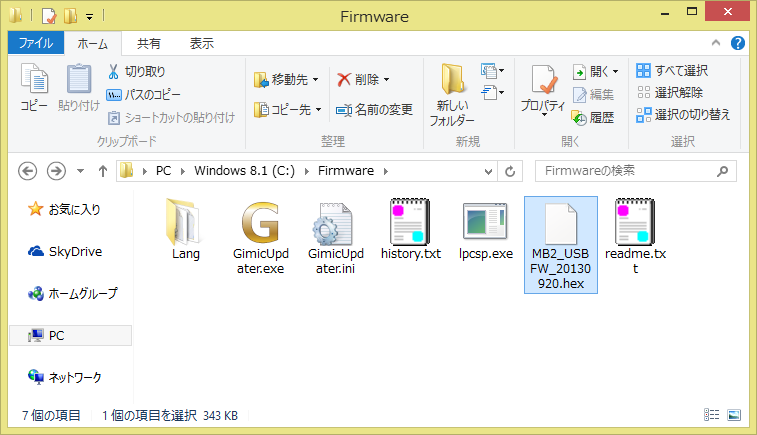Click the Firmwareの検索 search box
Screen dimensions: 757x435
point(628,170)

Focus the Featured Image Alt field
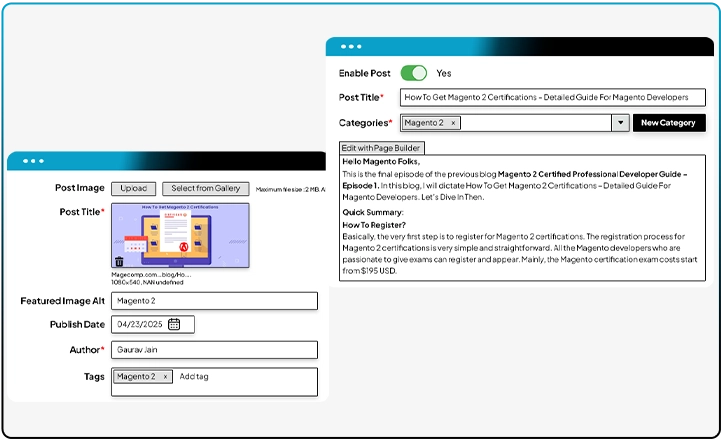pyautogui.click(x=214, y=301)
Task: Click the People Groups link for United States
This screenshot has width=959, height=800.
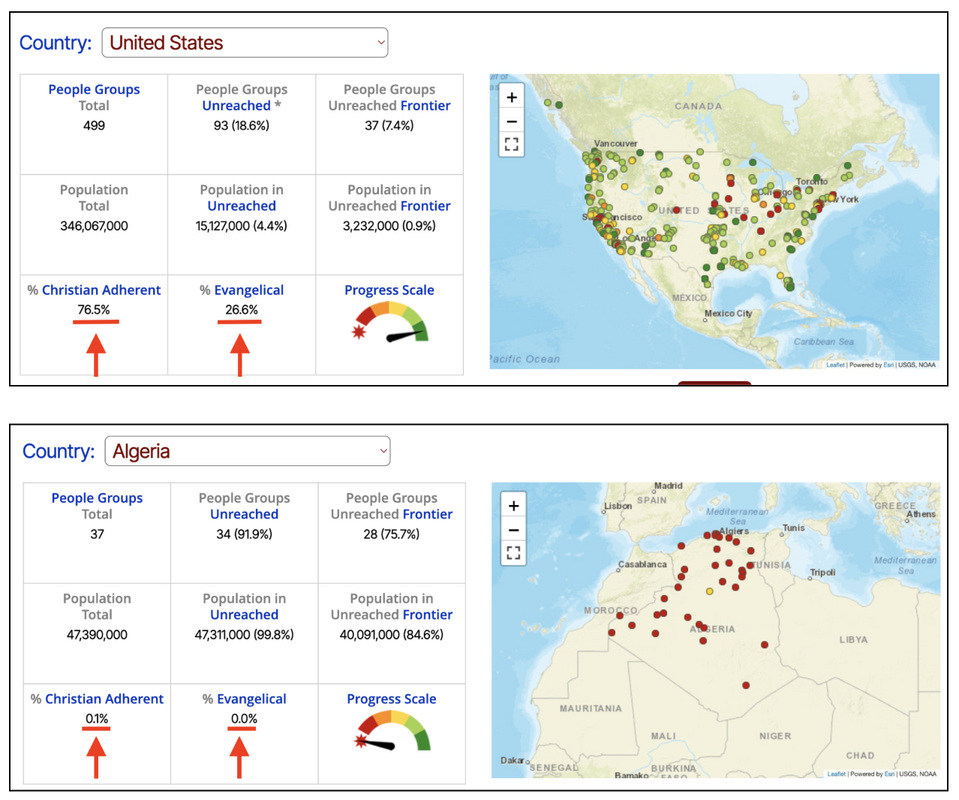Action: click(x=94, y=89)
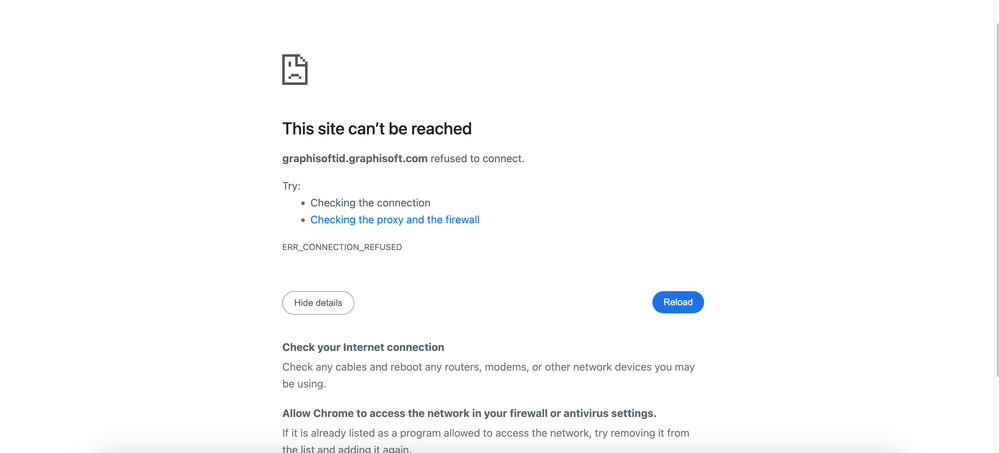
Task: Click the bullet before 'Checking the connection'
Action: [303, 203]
=-=-=-=-=
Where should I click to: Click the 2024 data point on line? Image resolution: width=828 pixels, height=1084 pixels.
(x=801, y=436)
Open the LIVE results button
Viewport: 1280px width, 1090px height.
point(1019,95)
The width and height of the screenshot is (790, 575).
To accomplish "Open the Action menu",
=-=-=-=-=
§ PROBLEM DESCRIPTION:
What lines in the listing above contain the word "Open"? Show each one.

§ REPLY:
Open the LIVE results button
To accomplish "Open the Action menu",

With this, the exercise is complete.